_Records excerpted from a collection_.

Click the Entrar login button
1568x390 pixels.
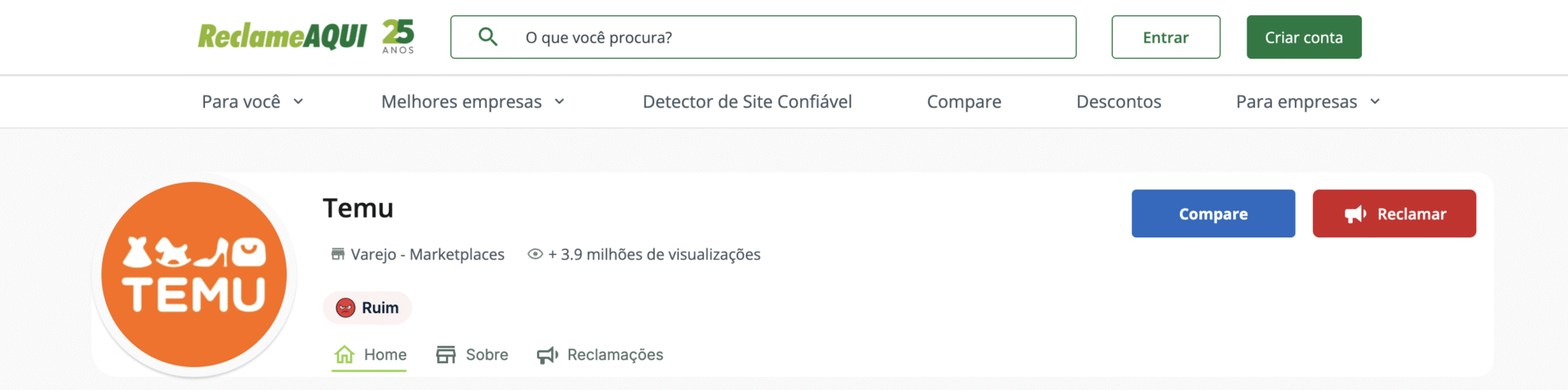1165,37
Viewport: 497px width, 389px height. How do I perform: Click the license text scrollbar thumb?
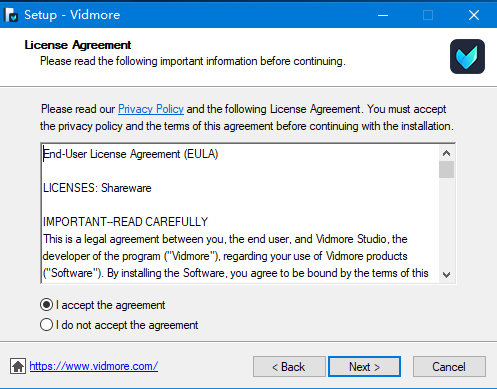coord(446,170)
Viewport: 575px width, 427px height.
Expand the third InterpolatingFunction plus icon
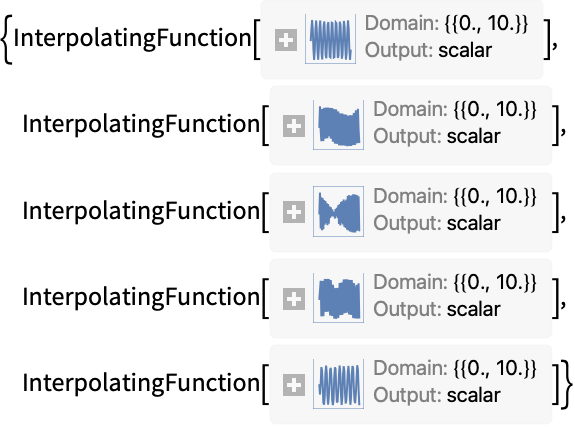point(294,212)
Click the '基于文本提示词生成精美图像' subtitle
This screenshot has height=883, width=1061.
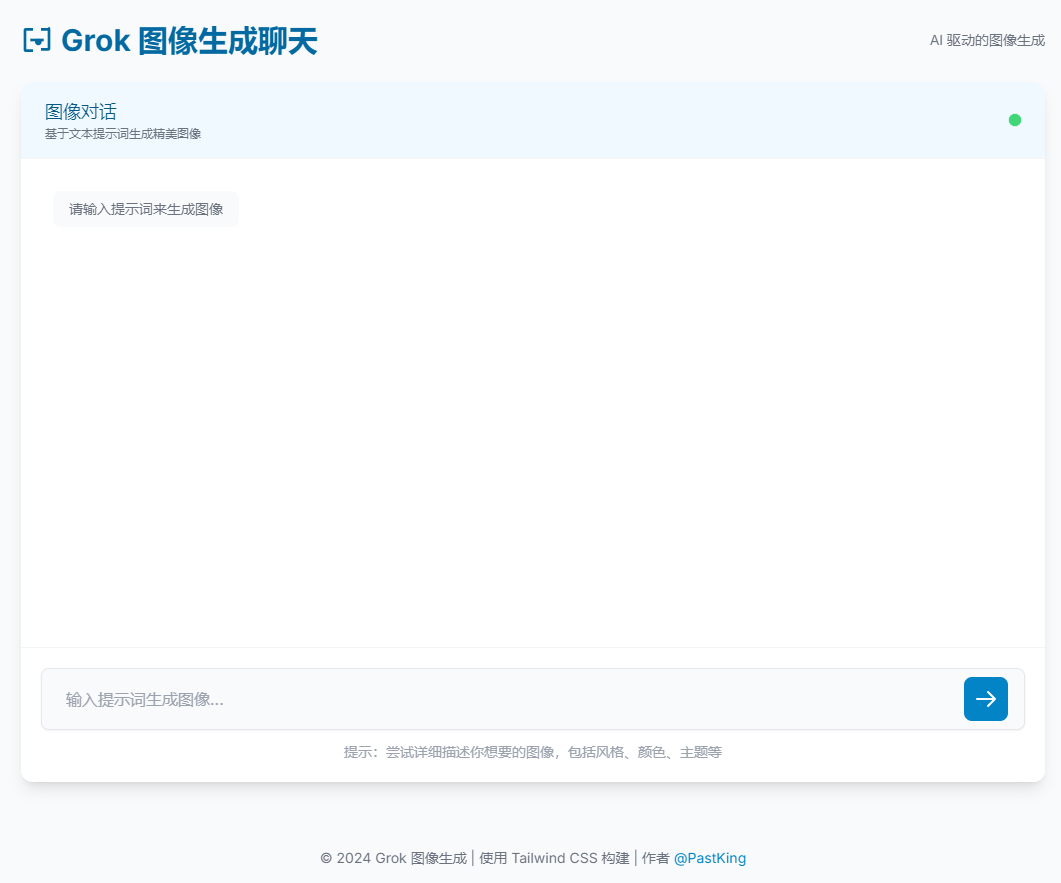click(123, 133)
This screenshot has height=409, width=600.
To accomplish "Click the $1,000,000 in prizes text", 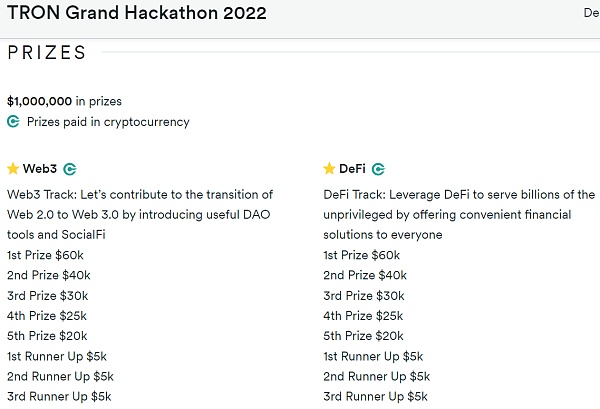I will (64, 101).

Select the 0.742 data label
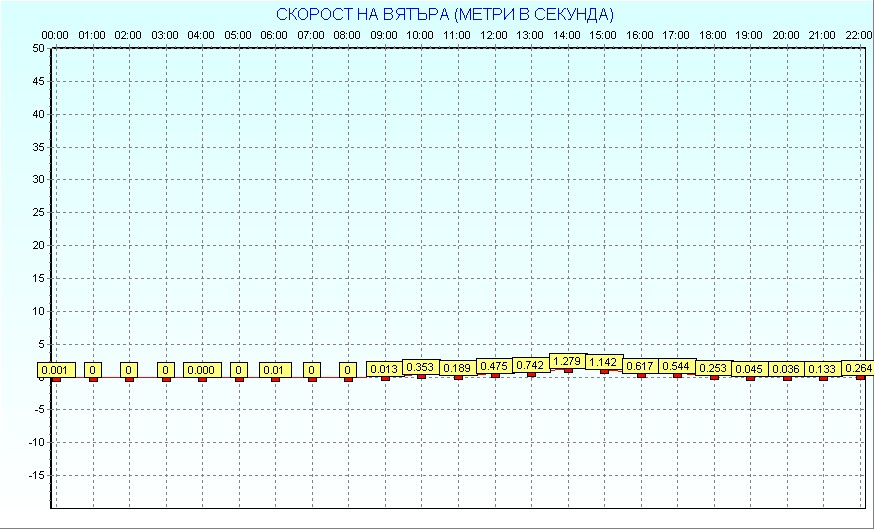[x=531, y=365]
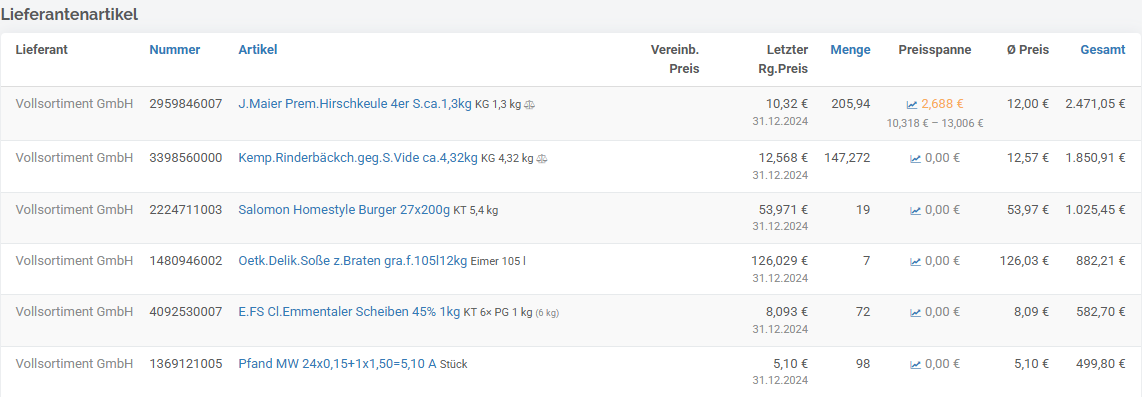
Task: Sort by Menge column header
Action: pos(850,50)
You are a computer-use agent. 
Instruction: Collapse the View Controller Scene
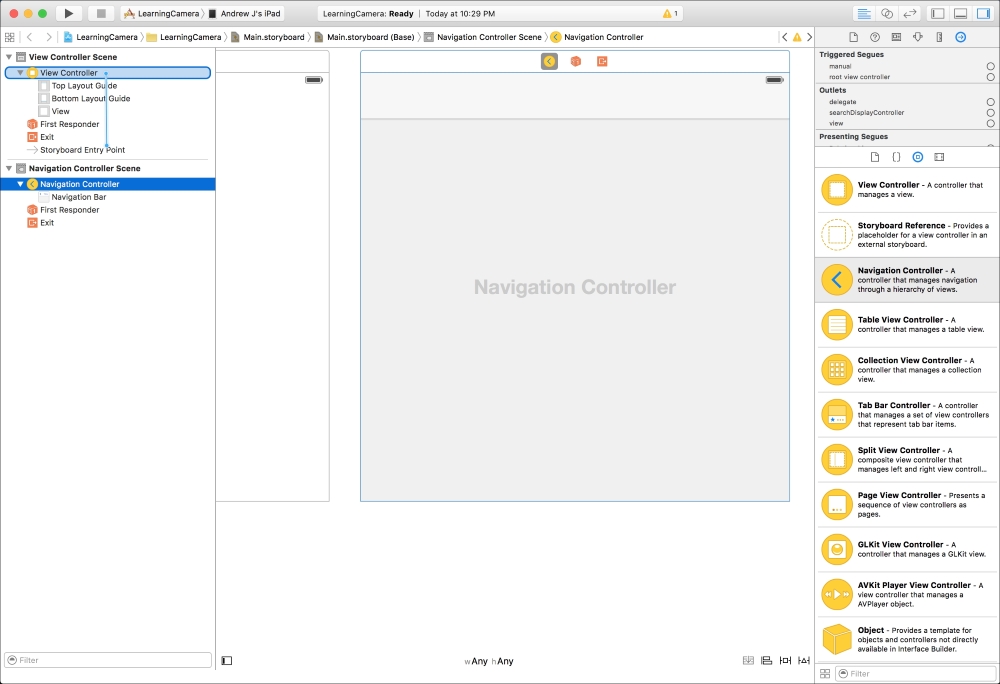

_Exercise details_. Starting from the line containing "You are a computer-use agent.", repeat each line exactly through the end of the entries, including the last, while leaving pictures out.

_Answer section_.
You are a computer-use agent. 
Instruction: Collapse the View Controller Scene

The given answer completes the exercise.